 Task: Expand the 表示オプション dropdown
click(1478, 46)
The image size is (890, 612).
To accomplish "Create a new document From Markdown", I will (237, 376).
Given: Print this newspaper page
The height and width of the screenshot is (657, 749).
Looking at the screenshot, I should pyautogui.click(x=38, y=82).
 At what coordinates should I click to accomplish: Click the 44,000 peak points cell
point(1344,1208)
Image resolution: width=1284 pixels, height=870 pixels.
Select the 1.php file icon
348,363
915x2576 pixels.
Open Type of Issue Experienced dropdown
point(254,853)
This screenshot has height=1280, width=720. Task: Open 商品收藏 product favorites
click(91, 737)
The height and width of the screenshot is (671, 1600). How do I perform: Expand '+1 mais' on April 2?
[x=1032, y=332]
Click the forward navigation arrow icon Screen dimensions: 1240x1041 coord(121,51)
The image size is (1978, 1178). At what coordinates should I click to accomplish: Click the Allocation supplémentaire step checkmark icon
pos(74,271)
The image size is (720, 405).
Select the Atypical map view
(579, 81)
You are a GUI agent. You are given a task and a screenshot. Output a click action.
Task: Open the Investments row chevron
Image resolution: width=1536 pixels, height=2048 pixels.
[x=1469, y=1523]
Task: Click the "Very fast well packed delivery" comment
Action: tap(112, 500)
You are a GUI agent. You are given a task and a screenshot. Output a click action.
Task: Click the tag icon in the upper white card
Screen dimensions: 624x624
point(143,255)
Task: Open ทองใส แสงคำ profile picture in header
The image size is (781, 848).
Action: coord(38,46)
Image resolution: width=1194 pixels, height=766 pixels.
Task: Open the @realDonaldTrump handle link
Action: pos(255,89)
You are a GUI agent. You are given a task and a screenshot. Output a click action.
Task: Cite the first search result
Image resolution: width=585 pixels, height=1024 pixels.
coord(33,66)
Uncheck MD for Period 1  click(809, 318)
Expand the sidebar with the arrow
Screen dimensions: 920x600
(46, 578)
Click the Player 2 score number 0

========================

* [GIVEN REQUEST]: Rewrite all of the items above, replacing "Screen dimensions" with "Display size" wherever it appears and leaving everything else the same.

* [ANSWER TO THE PROBLEM]:
 Task: Expand the 表示オプション dropdown
click(1478, 46)
The image size is (890, 612).
To accomplish "Create a new document From Markdown", I will (237, 376).
Given: Print this newspaper page
The height and width of the screenshot is (657, 749).
Looking at the screenshot, I should pyautogui.click(x=38, y=82).
 At what coordinates should I click to accomplish: Click the 44,000 peak points cell
point(1344,1208)
Image resolution: width=1284 pixels, height=870 pixels.
Select the 1.php file icon
348,363
915x2576 pixels.
Open Type of Issue Experienced dropdown
point(254,853)
This screenshot has height=1280, width=720. Task: Open 商品收藏 product favorites
click(91, 737)
The height and width of the screenshot is (671, 1600). How do I perform: Expand '+1 mais' on April 2?
[x=1032, y=332]
Click the forward navigation arrow icon Display size: 1240x1041 coord(121,51)
The image size is (1978, 1178). At what coordinates should I click to accomplish: Click the Allocation supplémentaire step checkmark icon
pos(74,271)
The image size is (720, 405).
Select the Atypical map view
(579, 81)
You are a GUI agent. You are given a task and a screenshot. Output a click action.
Task: Open the Investments row chevron
Image resolution: width=1536 pixels, height=2048 pixels.
[x=1469, y=1523]
Task: Click the "Very fast well packed delivery" comment
Action: tap(112, 500)
You are a GUI agent. You are given a task and a screenshot. Output a click action.
Task: Click the tag icon in the upper white card
Display size: 624x624
point(143,255)
Task: Open ทองใส แสงคำ profile picture in header
The image size is (781, 848).
Action: coord(38,46)
Image resolution: width=1194 pixels, height=766 pixels.
Task: Open the @realDonaldTrump handle link
Action: pos(255,89)
You are a GUI agent. You are given a task and a screenshot. Output a click action.
Task: Cite the first search result
Image resolution: width=585 pixels, height=1024 pixels.
coord(33,66)
Uncheck MD for Period 1  click(809, 318)
Expand the sidebar with the arrow
Display size: 920x600
(46, 578)
Click the Player 2 score number 0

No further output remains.